● **Goal**: In the records, copy everything from "Task: Open plugin gear settings icon" down to "Action: (x=1066, y=242)" with "gear" changed to "cog", leaving everything else the same.

● **Exercise input**:
* begin *
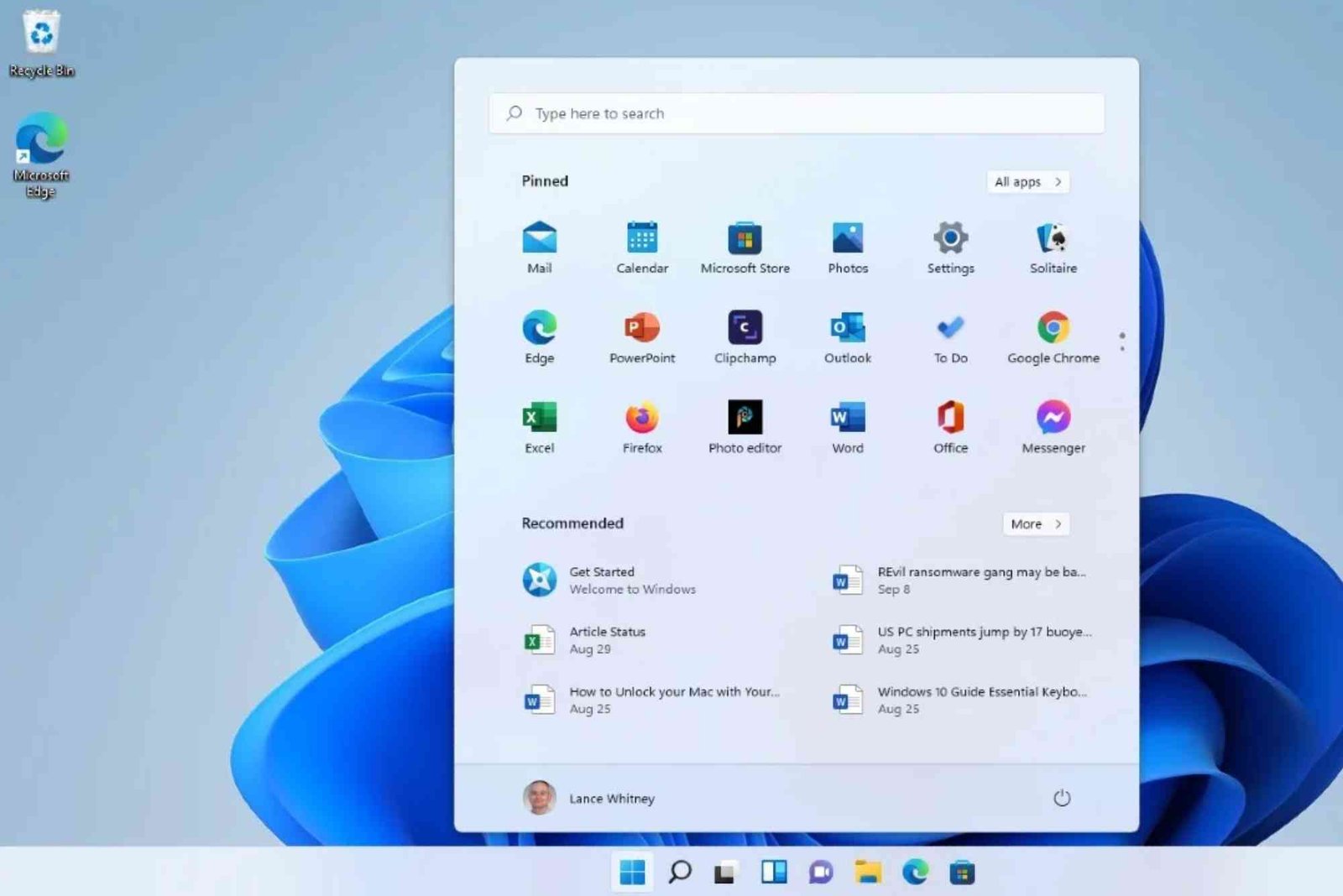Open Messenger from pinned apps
* end *
* begin *
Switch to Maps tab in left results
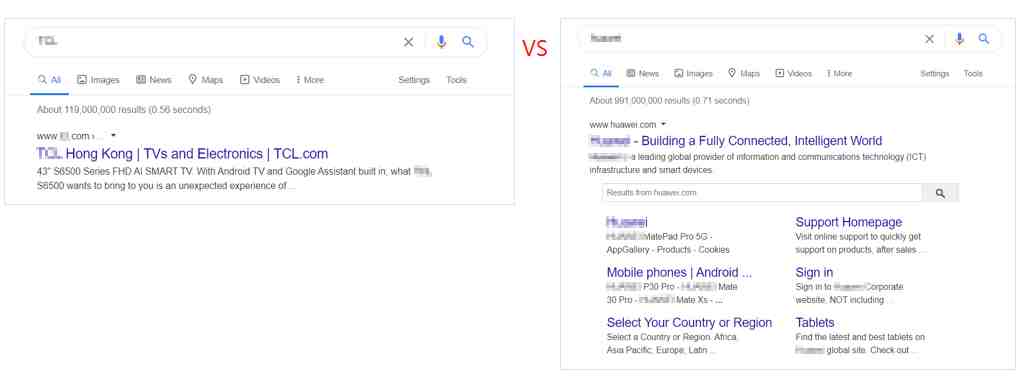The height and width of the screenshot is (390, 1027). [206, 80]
* end *
* begin *
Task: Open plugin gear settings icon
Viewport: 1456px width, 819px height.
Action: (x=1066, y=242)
* end *
● **Output for this task**:
Task: Open plugin cog settings icon
Viewport: 1456px width, 819px height.
Action: (x=1066, y=242)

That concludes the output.